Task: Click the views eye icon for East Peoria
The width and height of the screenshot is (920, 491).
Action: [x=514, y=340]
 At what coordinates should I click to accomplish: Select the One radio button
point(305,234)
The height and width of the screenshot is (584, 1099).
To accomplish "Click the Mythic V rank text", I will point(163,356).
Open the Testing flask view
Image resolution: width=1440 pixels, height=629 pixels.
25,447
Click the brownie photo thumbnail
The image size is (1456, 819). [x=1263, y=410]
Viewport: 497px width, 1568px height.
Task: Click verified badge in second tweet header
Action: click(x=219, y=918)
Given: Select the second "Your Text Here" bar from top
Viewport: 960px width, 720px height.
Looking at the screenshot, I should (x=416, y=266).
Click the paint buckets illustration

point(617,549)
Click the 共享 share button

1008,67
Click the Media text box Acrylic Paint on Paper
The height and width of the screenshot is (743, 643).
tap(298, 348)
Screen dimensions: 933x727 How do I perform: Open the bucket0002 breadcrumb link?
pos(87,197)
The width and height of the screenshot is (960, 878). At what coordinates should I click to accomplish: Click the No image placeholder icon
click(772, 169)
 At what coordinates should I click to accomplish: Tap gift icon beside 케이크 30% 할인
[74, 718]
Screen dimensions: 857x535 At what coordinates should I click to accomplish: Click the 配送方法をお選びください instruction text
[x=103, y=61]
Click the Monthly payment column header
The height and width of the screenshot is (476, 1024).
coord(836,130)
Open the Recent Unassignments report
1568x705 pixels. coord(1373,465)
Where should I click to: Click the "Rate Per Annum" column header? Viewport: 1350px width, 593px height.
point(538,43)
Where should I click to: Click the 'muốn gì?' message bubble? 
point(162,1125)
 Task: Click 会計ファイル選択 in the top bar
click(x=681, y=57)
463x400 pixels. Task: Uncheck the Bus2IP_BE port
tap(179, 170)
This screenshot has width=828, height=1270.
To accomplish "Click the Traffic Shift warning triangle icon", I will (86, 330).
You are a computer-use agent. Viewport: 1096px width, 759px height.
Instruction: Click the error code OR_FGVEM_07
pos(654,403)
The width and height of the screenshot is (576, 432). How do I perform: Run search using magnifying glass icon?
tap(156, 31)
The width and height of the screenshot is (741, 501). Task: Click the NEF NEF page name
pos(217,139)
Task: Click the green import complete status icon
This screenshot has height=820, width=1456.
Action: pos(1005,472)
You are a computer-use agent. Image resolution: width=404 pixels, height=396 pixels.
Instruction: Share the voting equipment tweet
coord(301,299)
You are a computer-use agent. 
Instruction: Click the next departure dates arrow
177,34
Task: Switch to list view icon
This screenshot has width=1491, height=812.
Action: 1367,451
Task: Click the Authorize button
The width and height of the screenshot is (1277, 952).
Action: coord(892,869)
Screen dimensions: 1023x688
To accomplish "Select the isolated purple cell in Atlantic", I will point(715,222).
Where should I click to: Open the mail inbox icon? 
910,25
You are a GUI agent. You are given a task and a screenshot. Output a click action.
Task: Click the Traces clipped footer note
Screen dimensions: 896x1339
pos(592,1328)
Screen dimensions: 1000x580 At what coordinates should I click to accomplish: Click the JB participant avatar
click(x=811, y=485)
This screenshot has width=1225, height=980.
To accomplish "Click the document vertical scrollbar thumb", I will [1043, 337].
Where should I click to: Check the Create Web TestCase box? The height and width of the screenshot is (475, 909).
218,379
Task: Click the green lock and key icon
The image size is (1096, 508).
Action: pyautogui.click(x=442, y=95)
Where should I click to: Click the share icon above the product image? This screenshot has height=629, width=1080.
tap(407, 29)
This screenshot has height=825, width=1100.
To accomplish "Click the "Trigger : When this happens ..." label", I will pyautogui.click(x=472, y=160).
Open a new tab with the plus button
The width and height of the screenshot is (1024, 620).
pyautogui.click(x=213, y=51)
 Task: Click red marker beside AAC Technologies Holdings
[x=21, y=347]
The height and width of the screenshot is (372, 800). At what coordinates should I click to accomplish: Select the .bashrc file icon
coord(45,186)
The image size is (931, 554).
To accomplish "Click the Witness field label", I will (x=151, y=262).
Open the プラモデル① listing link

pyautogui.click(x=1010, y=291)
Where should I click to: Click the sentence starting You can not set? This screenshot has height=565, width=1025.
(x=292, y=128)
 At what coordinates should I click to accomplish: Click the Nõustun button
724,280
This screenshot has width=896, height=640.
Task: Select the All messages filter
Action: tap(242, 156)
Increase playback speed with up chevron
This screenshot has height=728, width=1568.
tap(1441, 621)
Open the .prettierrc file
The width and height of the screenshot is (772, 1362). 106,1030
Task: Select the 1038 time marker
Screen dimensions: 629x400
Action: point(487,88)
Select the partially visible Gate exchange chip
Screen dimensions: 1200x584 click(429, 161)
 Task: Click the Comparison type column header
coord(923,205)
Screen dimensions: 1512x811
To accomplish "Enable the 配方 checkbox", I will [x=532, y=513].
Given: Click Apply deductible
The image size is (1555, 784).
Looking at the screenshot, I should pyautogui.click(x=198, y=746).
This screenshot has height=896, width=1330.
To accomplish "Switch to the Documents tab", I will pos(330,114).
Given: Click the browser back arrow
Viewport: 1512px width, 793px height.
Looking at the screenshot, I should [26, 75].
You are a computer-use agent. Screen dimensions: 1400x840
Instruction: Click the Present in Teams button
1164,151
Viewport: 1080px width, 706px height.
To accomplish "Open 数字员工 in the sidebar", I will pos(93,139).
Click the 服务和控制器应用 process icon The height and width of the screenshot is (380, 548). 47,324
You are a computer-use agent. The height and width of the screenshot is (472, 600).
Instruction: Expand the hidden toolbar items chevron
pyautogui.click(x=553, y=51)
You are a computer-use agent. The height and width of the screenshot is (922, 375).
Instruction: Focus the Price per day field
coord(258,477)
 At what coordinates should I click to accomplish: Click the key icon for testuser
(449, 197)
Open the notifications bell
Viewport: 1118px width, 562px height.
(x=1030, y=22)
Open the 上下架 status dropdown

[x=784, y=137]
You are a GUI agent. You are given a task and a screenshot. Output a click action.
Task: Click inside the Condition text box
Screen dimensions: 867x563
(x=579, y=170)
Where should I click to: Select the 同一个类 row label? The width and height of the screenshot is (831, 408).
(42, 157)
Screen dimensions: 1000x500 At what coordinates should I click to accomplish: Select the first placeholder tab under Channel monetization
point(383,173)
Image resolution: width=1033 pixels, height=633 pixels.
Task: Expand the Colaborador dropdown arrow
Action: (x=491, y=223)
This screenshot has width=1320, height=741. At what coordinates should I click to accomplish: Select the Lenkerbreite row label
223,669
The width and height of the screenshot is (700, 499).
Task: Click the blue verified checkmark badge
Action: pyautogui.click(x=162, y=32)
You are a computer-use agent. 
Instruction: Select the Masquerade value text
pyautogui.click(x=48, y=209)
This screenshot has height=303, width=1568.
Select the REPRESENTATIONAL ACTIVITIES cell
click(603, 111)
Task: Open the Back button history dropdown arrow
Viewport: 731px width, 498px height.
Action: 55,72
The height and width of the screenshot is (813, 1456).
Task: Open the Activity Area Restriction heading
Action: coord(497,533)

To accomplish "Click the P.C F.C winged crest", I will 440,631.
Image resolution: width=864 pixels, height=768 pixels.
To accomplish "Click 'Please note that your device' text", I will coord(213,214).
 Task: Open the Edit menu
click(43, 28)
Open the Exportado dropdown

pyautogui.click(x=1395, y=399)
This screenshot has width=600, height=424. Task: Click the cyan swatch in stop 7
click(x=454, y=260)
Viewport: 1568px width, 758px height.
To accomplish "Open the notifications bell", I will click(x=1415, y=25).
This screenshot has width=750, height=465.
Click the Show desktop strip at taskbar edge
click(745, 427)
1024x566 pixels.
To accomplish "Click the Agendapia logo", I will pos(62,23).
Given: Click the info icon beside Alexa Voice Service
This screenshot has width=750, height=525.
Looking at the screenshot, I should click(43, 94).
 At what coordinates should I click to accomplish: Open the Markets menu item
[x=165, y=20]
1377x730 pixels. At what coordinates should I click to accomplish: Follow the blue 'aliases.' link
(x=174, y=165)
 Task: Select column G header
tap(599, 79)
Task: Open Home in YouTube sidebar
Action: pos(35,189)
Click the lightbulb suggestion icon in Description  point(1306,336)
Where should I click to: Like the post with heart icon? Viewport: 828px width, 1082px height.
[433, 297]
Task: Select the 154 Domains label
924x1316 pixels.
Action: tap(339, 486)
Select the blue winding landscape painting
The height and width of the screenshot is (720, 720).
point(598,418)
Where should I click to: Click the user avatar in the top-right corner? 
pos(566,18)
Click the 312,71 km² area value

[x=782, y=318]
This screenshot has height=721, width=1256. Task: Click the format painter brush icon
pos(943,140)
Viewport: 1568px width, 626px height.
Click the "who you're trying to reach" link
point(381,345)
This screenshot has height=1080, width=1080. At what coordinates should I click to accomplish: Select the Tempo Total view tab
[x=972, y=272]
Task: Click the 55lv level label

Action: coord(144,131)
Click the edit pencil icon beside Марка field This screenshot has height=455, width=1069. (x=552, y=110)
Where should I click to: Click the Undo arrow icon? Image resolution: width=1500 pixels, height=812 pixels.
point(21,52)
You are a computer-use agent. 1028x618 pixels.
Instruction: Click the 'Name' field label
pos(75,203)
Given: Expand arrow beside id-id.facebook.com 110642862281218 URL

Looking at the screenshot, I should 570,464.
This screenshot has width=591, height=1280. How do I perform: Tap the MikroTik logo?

* [Aim of the exercise]
Find the string "notifications" in the material above. Then copy each line that has it.

* [Result]
Open the notifications bell
To accomplish "Open the notifications bell", I will click(x=1415, y=25).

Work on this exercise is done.